A Professor of Practice and Global Advisor on Climate Finance and Sustainable Infrastructure, Patrick Ogunnowo, on Tuesday maintained that with a proper framework, Nigeria can earn as much as N1 trillion from climate action and carbon markets.
Speaking in Abuja while briefing the press, Ogunnowo stated that beyond aspiration, this is a realistic, data-aligned opportunity waiting to be structured, verified, and monetised by West Africa’s most populous nation.
According to the Founder/CEO of UK Trade and Infrastructure Enterprise Limited (AUKTIE)-a UK-registered consultancy shaping renewable-energy deployment and carbon-market readiness across Africa, the UK, and the UAE, Nigeria’s next competitive advantage lies not only in generating clean power but in measuring, certifying, and monetising the carbon savings behind it.
“Nigeria can unlock over N1 trillion in new annual revenue from climate action and carbon markets alone. This is not an aspiration, this is a realistic, data-aligned opportunity waiting to be structured, verified, and monetised,” he pointed out.
Nigeria, he said, stands at a defining moment in its energy transition, explaining that the mission of the organisation he represents is to bring clarity, structure, and monetisable value to the renewable energy ecosystem by aligning technology deployment with carbon finance intelligence, global standards, and real economic outcomes.
“Our purpose in engaging renewable energy stakeholders, government ministries, state agencies, financiers, clean energy developers, and corporate energy users is simple but transformative: to unlock Nigeria’s untapped climate wealth by helping organisations convert clean-energy projects into verifiable, bankable, and globally tradable carbon assets,” he added.
Through AUKTIE and the CarbonScope360/CarbonBrand ecosystem, he stated that the work of the organisation is anchored on four interconnected pillars, including bridging renewable energy deployment with carbon monetisation and advising governments and institutions on policy, regulation & market architecture.
Others, he said, are: Supporting renewable energy companies to access climate finance at scale and mobilising partnerships across the climate investment ecosystem.
Nigeria, he argued, must move beyond installing solar, mini-grids, W2E systems, EV charging infrastructure, and energy-efficiency upgrades and begin structuring the carbon value behind every project.
Stressing that the support that the organisation provides includes: System deployment; accreditation and verification frameworks; carbon market readiness and digital baselining and monitoring tools, he stated that these capabilities are missing across most organisations.
Besides, the expert explained that the organisation supports federal and state institutions to establish robust compliance systems; renewable energy architecture, among others.
“Our aim is to help government agencies build a climate economy that is investor-credible, institutionally stable, and globally interoperable,” he emphasised.
To him, many developers, mini-grid operators, and SME-focused providers are solving the power crisis but not preparing for the carbon finance opportunity worth hundreds of millions of dollars annually.
To this end, Ogunnowo stated that the organisation strengthens bankability and proposal quality; blended finance readiness; access to development finance institutions and global impact investors, among others.
“Nigeria’s next competitive advantage lies not only in generating clean power but in measuring, certifying, and monetising the carbon savings behind it.

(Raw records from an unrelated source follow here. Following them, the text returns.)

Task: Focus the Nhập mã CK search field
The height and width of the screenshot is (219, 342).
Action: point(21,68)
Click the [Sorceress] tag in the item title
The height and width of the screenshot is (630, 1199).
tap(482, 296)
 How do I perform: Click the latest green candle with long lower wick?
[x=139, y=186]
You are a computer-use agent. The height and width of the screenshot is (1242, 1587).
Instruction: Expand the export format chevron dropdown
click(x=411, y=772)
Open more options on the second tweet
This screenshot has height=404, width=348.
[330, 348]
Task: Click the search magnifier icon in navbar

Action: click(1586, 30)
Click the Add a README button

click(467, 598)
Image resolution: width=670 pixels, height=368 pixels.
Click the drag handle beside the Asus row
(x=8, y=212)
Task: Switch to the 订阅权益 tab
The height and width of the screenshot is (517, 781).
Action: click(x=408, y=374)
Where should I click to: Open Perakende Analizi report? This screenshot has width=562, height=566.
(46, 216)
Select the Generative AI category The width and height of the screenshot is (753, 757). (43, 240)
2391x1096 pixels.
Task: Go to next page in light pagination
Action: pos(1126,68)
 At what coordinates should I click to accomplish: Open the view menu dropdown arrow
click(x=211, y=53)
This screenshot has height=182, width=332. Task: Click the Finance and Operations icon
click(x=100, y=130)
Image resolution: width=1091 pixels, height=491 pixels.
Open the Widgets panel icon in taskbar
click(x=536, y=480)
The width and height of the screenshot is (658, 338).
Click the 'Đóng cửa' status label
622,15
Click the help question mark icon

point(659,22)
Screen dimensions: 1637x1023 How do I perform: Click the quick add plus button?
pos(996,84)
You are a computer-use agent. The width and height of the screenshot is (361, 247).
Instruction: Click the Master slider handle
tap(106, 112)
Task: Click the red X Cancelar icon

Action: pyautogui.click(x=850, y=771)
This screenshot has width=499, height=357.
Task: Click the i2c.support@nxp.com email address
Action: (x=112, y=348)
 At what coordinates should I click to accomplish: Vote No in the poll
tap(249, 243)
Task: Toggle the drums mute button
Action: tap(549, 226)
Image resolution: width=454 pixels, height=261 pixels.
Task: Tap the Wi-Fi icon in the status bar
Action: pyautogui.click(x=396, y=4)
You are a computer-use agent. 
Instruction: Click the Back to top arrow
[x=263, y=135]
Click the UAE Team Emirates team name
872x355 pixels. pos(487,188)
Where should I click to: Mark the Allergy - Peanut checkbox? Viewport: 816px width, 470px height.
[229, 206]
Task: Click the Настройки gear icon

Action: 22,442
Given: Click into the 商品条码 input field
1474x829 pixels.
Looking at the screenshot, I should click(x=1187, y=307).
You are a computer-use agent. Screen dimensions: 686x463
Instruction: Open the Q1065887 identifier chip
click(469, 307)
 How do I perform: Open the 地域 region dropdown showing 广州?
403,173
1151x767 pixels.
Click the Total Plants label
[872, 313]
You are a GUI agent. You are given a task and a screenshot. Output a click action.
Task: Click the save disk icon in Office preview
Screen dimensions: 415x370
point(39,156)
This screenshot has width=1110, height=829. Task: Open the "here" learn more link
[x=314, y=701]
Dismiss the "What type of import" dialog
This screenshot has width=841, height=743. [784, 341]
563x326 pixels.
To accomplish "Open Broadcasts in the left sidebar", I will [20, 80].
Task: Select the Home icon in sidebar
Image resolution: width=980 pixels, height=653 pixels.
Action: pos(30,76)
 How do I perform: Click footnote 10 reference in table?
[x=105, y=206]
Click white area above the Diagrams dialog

If Nigeria’s ministries, regulators, and institutions across the energy and environmental sector work collectively and intentionally, the country can realistically unlock over N1 trillion in annual carbon revenue-a transformational opportunity for national development, job creation, foreign-exchange generation, and sustainable growth,” he said.
He therefore made a clarion call to organisations ready to unlock the full financial and climate value of renewable energy, explaining that it is the right moment to engage.
A masters degree holder in Environmental Resources Management, before relocating to the United Kingdom, where he pursued advanced degrees, Ogunnowo serves as a visiting academic and associate, contributing to programmes at BPP University, London United Kingdom; Coventry University, United Kingdom and other select international institutions.
He’s the author of The Green Billionaire: Scaling Sustainable Wealth in Emerging Markets, and has delivered high-level thought leadership at national and global platforms, including the Decarbonisation Infrastructure in Nigeria Summit at the State House, Abuja.